Patients with a significant exposure to varicella virus should temporarily discontinue Enbrel therapy and be considered for prophylactic treatment with Varicella Zoster Immune Globulin. Reports of various malignancies including breast and lung carcinoma and lymphoma have been received in the postmarketing period see section 4.
In the controlled portions of clinical trials of TNF-antagonists, more cases of lymphoma have been observed among patients receiving a TNF-antagonist compared with control patients.
However, the occurrence was rare, and the follow-up period of placebo patients was shorter than for patients receiving TNF-antagonist therapy.
In the postmarketing setting, cases of leukaemia have been reported in patients treated with TNF-antagonists. There is an increased background risk for lymphoma and leukaemia in rheumatoid arthritis patients with long-standing, highly active, inflammatory disease, which complicates risk estimation.

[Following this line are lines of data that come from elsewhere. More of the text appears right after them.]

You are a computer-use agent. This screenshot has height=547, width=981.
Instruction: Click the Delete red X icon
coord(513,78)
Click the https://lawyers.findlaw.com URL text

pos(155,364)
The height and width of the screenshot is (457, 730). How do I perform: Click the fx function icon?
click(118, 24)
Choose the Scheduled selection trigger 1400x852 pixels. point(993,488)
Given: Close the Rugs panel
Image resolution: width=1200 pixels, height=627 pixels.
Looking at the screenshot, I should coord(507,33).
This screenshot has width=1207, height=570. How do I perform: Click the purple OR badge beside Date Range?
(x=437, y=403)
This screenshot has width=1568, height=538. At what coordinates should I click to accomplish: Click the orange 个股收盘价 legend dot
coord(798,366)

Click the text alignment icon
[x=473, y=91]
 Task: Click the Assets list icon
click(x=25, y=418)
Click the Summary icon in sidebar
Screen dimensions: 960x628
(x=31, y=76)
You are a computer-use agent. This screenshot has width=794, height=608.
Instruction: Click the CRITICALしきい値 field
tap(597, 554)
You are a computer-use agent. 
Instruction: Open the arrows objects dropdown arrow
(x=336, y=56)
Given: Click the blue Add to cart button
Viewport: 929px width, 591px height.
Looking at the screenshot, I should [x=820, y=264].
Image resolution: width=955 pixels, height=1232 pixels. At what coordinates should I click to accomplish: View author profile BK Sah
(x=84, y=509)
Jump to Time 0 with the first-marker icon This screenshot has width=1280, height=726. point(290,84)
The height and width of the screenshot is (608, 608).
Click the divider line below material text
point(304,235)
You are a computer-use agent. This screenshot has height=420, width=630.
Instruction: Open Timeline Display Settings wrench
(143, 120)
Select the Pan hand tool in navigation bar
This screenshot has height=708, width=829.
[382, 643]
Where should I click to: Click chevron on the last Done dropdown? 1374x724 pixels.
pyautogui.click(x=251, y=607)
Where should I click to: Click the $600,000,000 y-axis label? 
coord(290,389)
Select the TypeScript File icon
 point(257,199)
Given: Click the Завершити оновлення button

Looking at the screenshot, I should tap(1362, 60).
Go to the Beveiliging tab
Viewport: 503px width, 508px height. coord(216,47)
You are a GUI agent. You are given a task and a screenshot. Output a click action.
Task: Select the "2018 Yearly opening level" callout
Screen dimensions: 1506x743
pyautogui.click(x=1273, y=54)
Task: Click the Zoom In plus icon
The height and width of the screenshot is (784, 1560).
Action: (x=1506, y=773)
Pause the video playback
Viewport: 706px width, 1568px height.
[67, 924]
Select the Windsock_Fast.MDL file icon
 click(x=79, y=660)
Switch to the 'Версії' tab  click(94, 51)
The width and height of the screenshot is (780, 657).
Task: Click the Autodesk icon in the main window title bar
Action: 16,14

Based on current knowledge, a possible risk for the development of lymphomas, leukaemia or other haematopoietic or solid malignancies in patients treated with a TNF-antagonist cannot be excluded.
Caution should be exercised when considering TNF-antagonist therapy for patients with a history of malignancy or when considering continuing treatment in patients who develop a malignancy.
Approximately half the cases were lymphomas. The other cases represented a variety of different malignancies and included rare malignancies typically associated with immunosuppression.
A risk for the development of malignancies in children and adolescents treated with TNF-antagonists cannot be excluded. Postmarketing cases of Merkel cell carcinoma have been reported very infrequently in patients treated with Enbrel.
Periodic skin examination is recommended for all patients, particularly those with risk factors for skin cancer. Combining the results of controlled clinical trials, more cases of NMSC were observed in patients receiving Enbrel compared with control patients, particularly in patients with psoriasis. Live vaccines should not be given concurrently with Enbrel.
No data are available on the secondary transmission of infection by live vaccines in patients receiving Enbrel. In a double-blind, placebo-controlled, randomised clinical study in adult patients with psoriatic arthritis, patients also received a multivalent pneumococcal polysaccharide vaccine at week 4.
In this study, most psoriatic arthritis patients receiving Enbrel were able to mount effective B-cell immune response to pneumococcal polysaccharide vaccine, but titres in aggregate were moderately lower, and few patients had two-fold rises in titres compared to patients not receiving Enbrel.